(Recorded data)
▬▬▬

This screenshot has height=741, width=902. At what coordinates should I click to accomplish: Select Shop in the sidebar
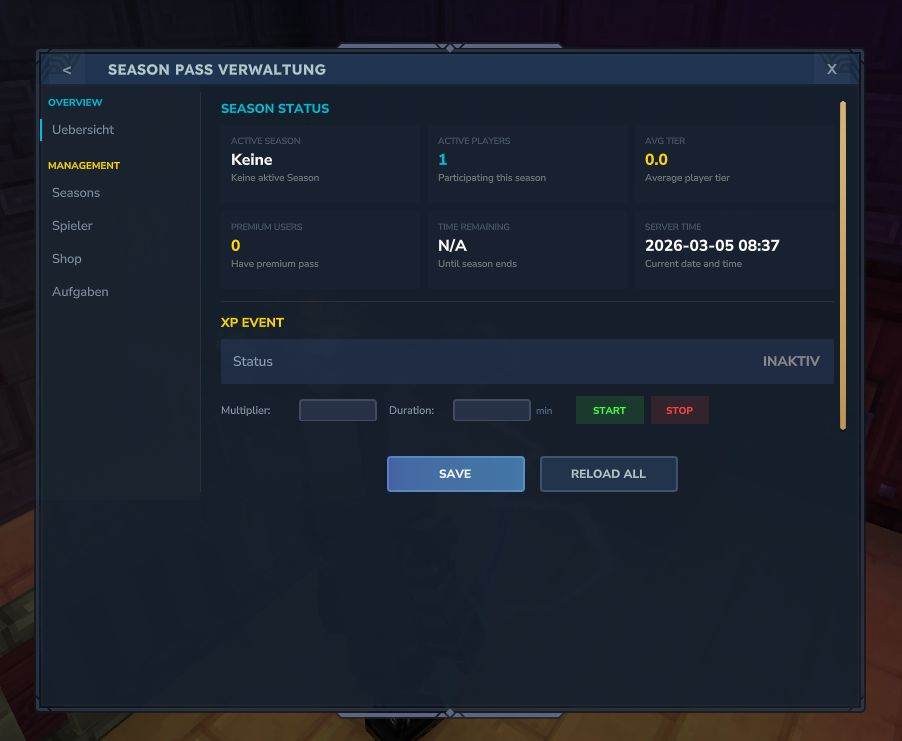click(67, 259)
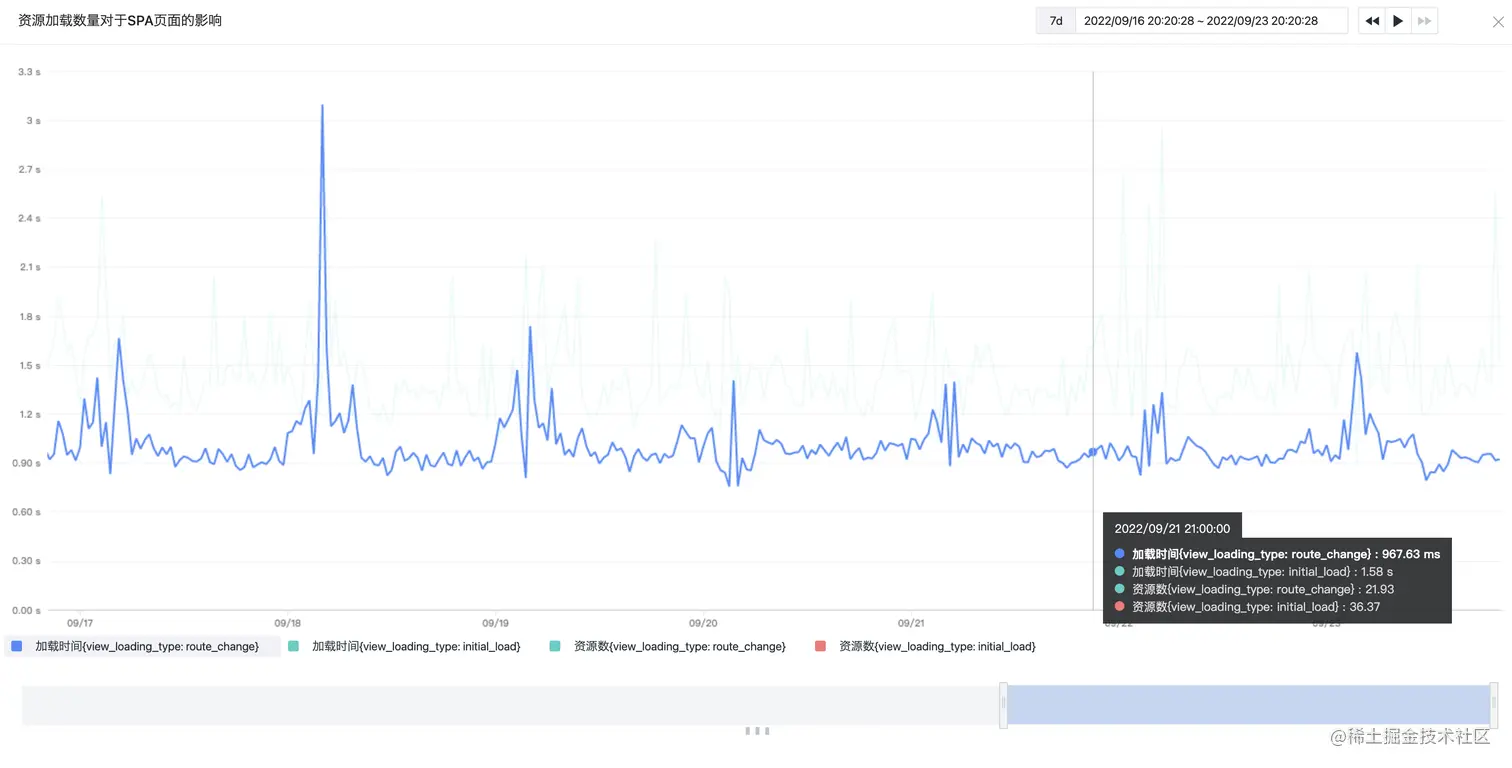
Task: Open the 7d time range selector
Action: pyautogui.click(x=1056, y=21)
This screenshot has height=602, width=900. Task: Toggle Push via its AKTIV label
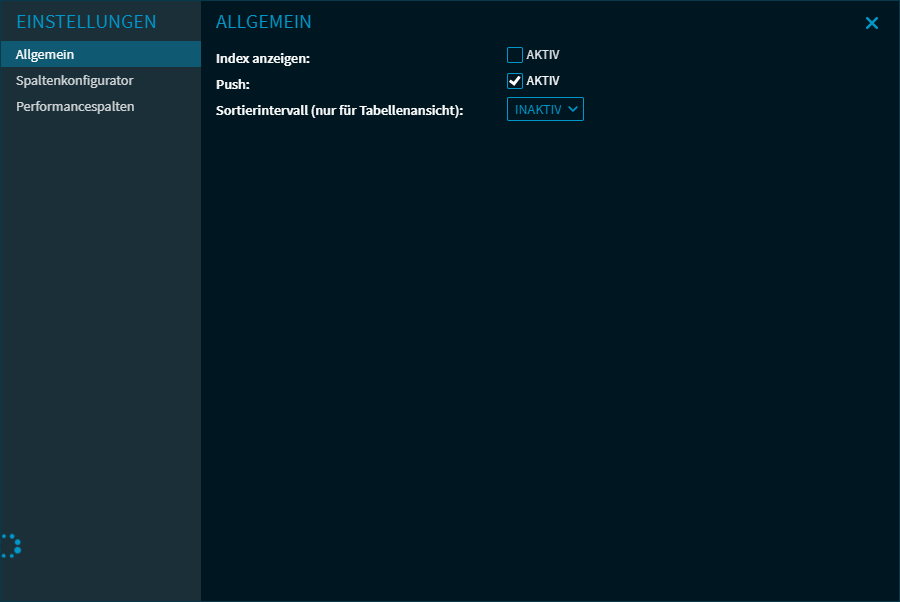click(543, 81)
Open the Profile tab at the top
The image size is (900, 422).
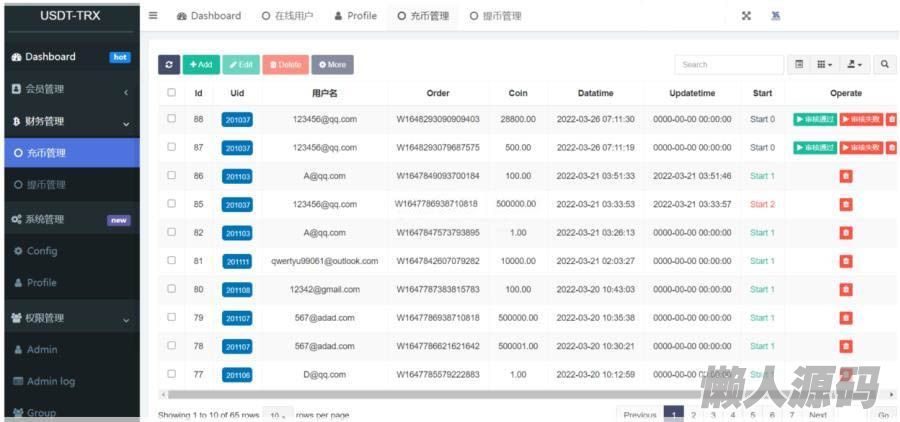[x=356, y=16]
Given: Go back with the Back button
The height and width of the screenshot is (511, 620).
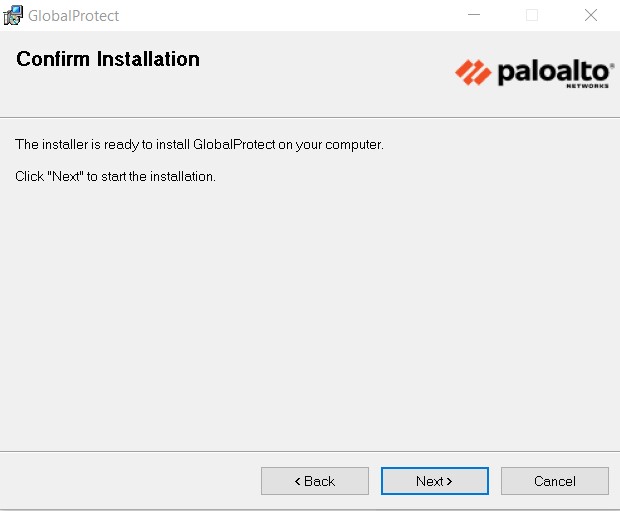Looking at the screenshot, I should point(314,481).
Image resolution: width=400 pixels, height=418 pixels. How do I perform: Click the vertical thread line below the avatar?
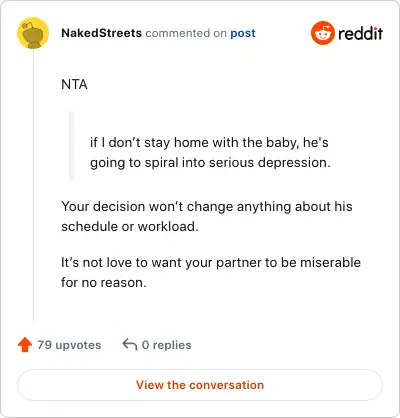(x=33, y=186)

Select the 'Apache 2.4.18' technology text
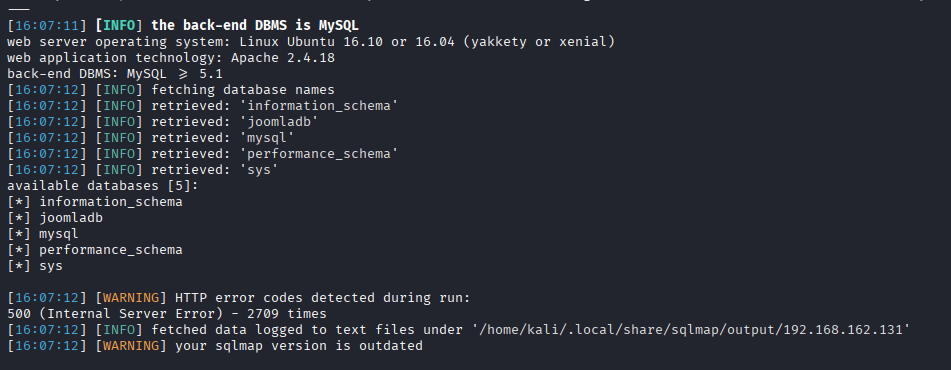click(x=283, y=58)
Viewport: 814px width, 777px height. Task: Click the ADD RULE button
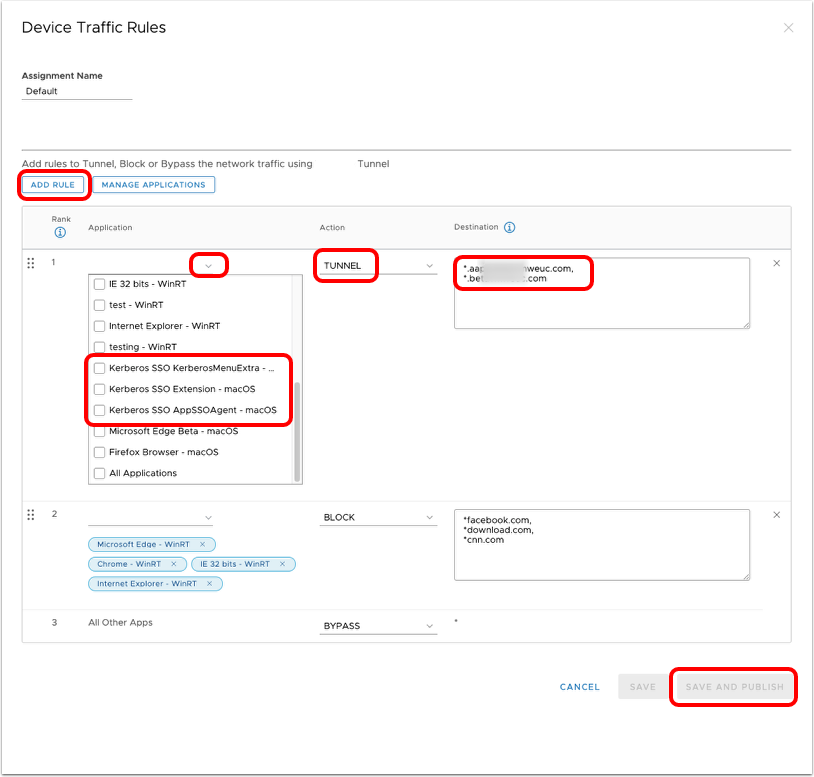point(53,185)
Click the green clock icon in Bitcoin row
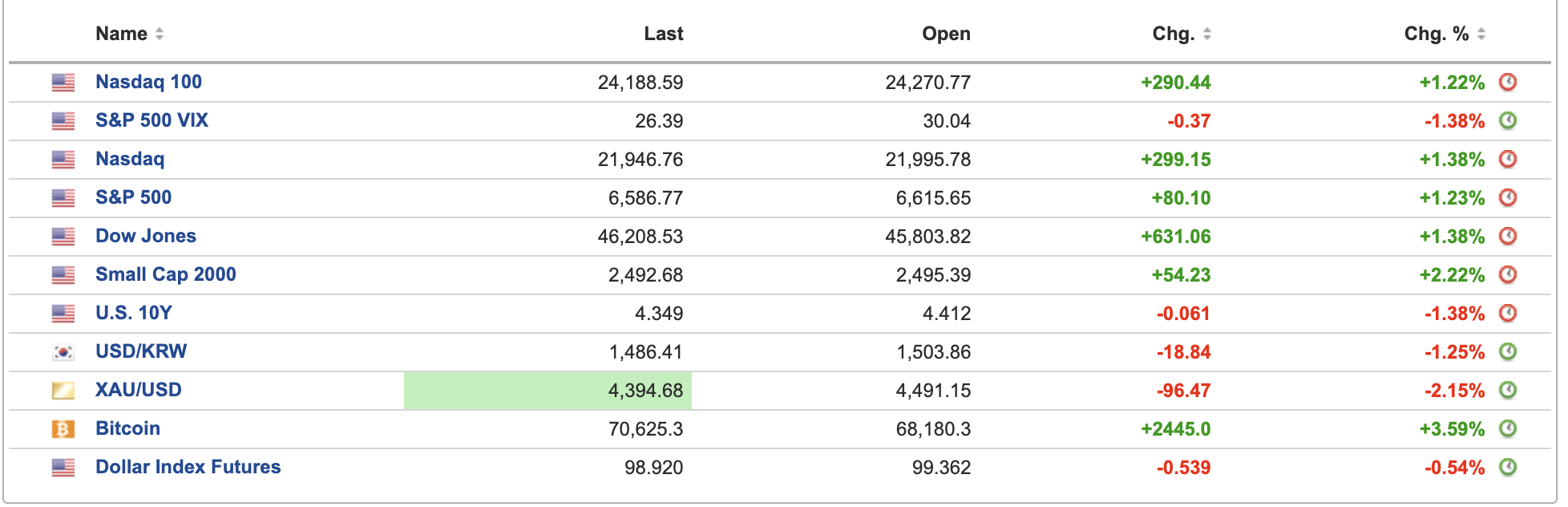 tap(1507, 428)
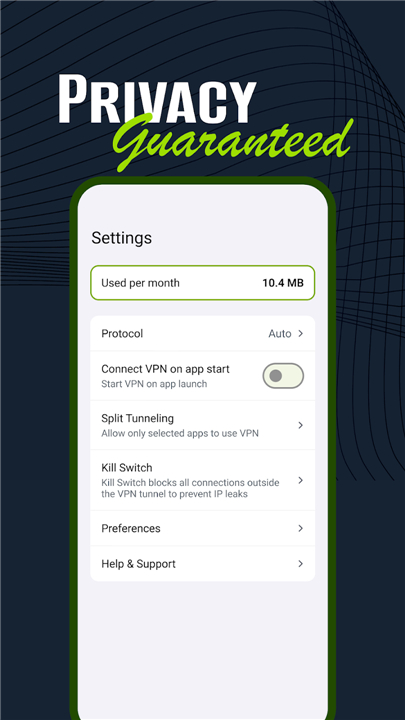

▬▬▬

**What the task requires**
Leave out every picture and copy the rest of the records exactly.

**Result**
This screenshot has height=741, width=902. At what coordinates should I click to accomplish: Select Shop in the sidebar
click(67, 259)
Task: Open the 7d time range selector
Action: pyautogui.click(x=1056, y=21)
This screenshot has height=602, width=900. Task: Toggle Push via its AKTIV label
click(543, 81)
Open the Profile tab at the top
The image size is (900, 422).
[x=356, y=16]
Given: Go back with the Back button
The height and width of the screenshot is (511, 620).
Looking at the screenshot, I should point(314,481).
Image resolution: width=400 pixels, height=418 pixels. How do I perform: Click the vertical thread line below the avatar?
(x=33, y=186)

Select the 'Apache 2.4.18' technology text
click(x=283, y=58)
Viewport: 814px width, 777px height. Task: Click the ADD RULE button
point(53,185)
Click the green clock icon in Bitcoin row
 tap(1507, 428)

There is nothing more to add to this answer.